RecensiesRomans

Recensie: Het puttertje, Donna Tartt

Het puttertje is de derde roman van de Amerikaanse schrijfster Donna Tartt. Haar eerste boek, De verborgen geschiedenis, katapulteerde haar in 1992 in een klap naar wereldfaam. Haar tweede werk, De kleine vriend, was volgens kenners stilistisch beter maar had een minder goed plot – en werd dan ook niet zo’n bestseller als haar eerste. Met Het puttertje is Donna Tartt terug, en ze gunde de primeur van publicatie aan Nederland, waar het boek een maand voor de Engelstalige versie verscheen. Het boek heeft ook nauwe banden met Nederland, want de hoofdrol is voor een schilderij van de Nederlandse 17e-eeuwse schilder Carel Fabritius.

We maken kennis met hoofdpersoon Theo Decker, als hij op bed in een hotelkamer te Amsterdam ligt. Al snel leren we dat er iets vreselijk mis is gegaan. Theo verkeert in een ‘hachelijke situatie’, het woord ‘moord’ valt, Theo is ziek, koortsig en heeft ijldromen. Wat is er gebeurd? In een van zijn dromen ziet Theo zijn moeder, voor het eerst in jaren. “Het zou allemaal beter gelopen zijn als ze nog had geleefd. In werkelijkheid stierf ze toen ik nog een kind was, en al is alles wat me sindsdien is overkomen mijn eigen schuld geweest, toch verloor ik met haar elk uitzicht op een baken dat me de weg had kunnen wijzen naar een gelukkiger plek en een minder eenzaam, prettiger leven.” Niet alleen van alles wat hem zelf is overkomen geeft hij zichzelf de schuld, ook aan haar dood voelt Theo zich schuldig. Vanaf het moment dat Theo die gedachte uitspreekt gaan we terug in de tijd naar het fatale moment.

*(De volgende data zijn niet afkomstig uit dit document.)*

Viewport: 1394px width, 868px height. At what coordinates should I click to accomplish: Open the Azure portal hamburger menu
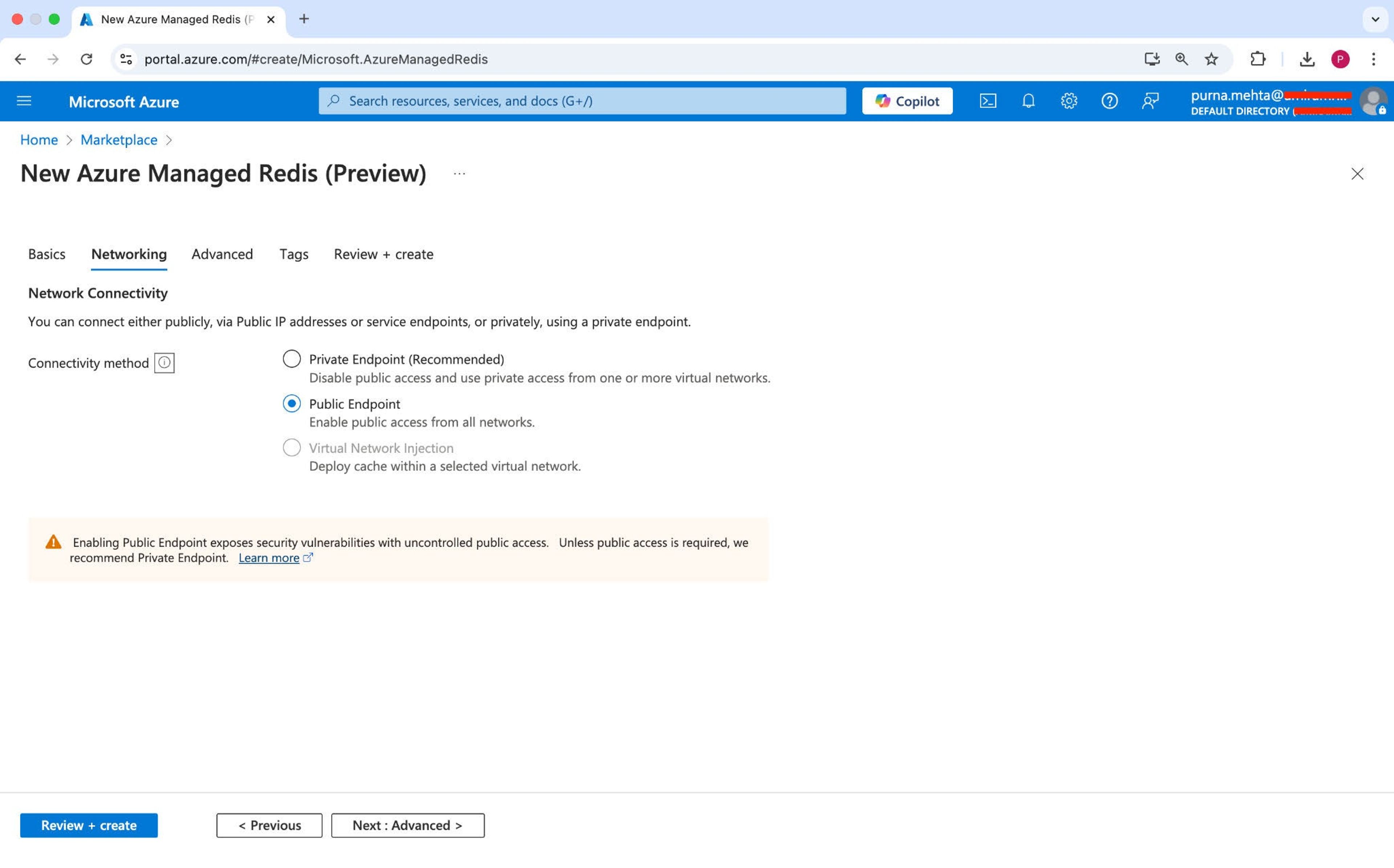coord(24,101)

Om de tijd op een ochtend te doden, bezoeken Theo en zijn moeder een New Yorks museum. Een terroristische aanslag maakt een eind aan het leven van Theo’s moeder en dat van vele anderen. Maar Theo overleeft de klap wonderbaarlijk, en in een knap geschreven scène zien we hoe Theo zijn weg naar de uitgang probeert te vinden. Te midden van alle chaos maakt hij de laatste minuten van een man mee. Deze was samen met een kind in het museum, dat juist daarvoor Theo’s aandacht had getrokken. Pippa heet ze, en zij zal een belangrijke rol in zijn leven in blijven nemen. Net als het schilderij Het puttertje, dat in de zaal hing waar hij zich op het moment van de ontploffing bevond, en dat hij zonder nadenken in een tas stopt en meeneemt, het museum uit.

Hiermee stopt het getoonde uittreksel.